殺人の追憶のYokoGotoのレビュー・感想・評価

殺人の追憶(2003年製作の映画)
4.5
<何度観てもしびれる秀逸な作品>『何度繰り返しみても裏切らない。むしろ、新たな発見があり深みが増す作品』がいくつかある。本作『殺人の追憶』もしかり。

初見はだいぶ前に観たのだが、あらすじや印象に残ったシーンの記憶は鮮明に記憶に残っていて物語の展開はわかっているのに面白い。

昨年、カンヌでパルム・ドールを受賞した映画『パラサイト』を観たばかりだったので、ある意味、本作を見直すことで新たに色んな側面を感じ取ることができた。

パルム・ドールをとった『パラサイト』に比べても、全体的に、なんとなくインディーズ映画風の雰囲気が漂う。今は、構図もカット割りも演出も洗練されていて、ハリウッド映画に近いポン・ジュノ作品になっている。それと比べると、もっともっと荒削りなのだが、実は『パラサイト』よりも熱量が感じられるのは何なんだろうか?

画全体からくる想いや迫力、役者の演技から伝わる物語への愛情のようなもの。本作でブレイクした出世作の映画なので、作品を作っていた頃は、監督および俳優の野心でメラメラと燃え上がっていたかもしれない。

とにかく、面白い映画を作りたい。
観客をアッと言わせたい。

そんな純粋な熱量がジンジンに伝わってくる映画なのだ。

もちろん、画作りは古いし洗練されていない部分も多い。しかし、物語の展開は絶品で、何一つ無駄なものが無く展開されていく所は見事と言うしか無い。

さらには、映画のタイトルも絶妙だ。
『殺人の追憶:Memories Of Murder』。
そうだ、追憶以外の何物でもないのに、観終わった後に残るリアリティと恐怖感。エンドロールが終わっても、どこまでもどこまでも追いかけてくるような不気味さ。まさに『殺人の追憶』なのである。

本作は、実際に起きた連続殺人事件をモチーフにしてポン・ジュノが書いたシナリオだ。どこまで史実に基づいているかはわからないが、被害者のいる事件の描き方としては、非常にデリケートにならざるを得ないのだが、その配慮は十二分に感じられた。それは、冷静に分析された捜査をしようとしていたソウルから来た刑事の後半の変化に現れている。
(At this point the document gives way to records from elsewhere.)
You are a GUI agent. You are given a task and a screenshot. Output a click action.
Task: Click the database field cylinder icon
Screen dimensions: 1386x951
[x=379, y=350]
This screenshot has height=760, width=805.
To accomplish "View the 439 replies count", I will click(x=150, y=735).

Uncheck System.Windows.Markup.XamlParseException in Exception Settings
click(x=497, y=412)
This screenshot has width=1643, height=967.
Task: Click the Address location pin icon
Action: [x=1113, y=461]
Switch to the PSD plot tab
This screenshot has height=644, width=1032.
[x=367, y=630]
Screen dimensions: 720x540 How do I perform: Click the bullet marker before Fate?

事件への憎しみややるせなさは、二人の刑事の生き様に投影し、それを観ている観客へと感情移入させるシナリオと演出。完璧だと思う。

新作の『パラサイト』にも盛り込まれていたユーモアだが、これは恐らく『殺人の追憶』の方がふんだんに盛り込まれている。連続殺人事件の謎解きをするサスペンスに親和性が無いだろうと思われるユーモアを、ここまで嫌味なく盛り込める監督のセンスも、もやは脱帽である。

そして、ユーモアは『パラサイト』よりも『殺人の追憶』の方がずっと面白い。

科学捜査が未熟だった、1980年代の田舎町の殺人事件の捜査。こんな杜撰な捜査で犯罪者を探していたのかと思うと愕然とする。

全く違う世界に生きていた物語のように感じたが、誰も責めることはできない。これも時代であり、諦めるしかないのである。それ故に、行き場の無い怒りが画面いっぱいに漂い、ラストシーンのソン・ガンホの表情と同じ気持ちで、観客も一緒に、あの殺人事件を追憶するのである。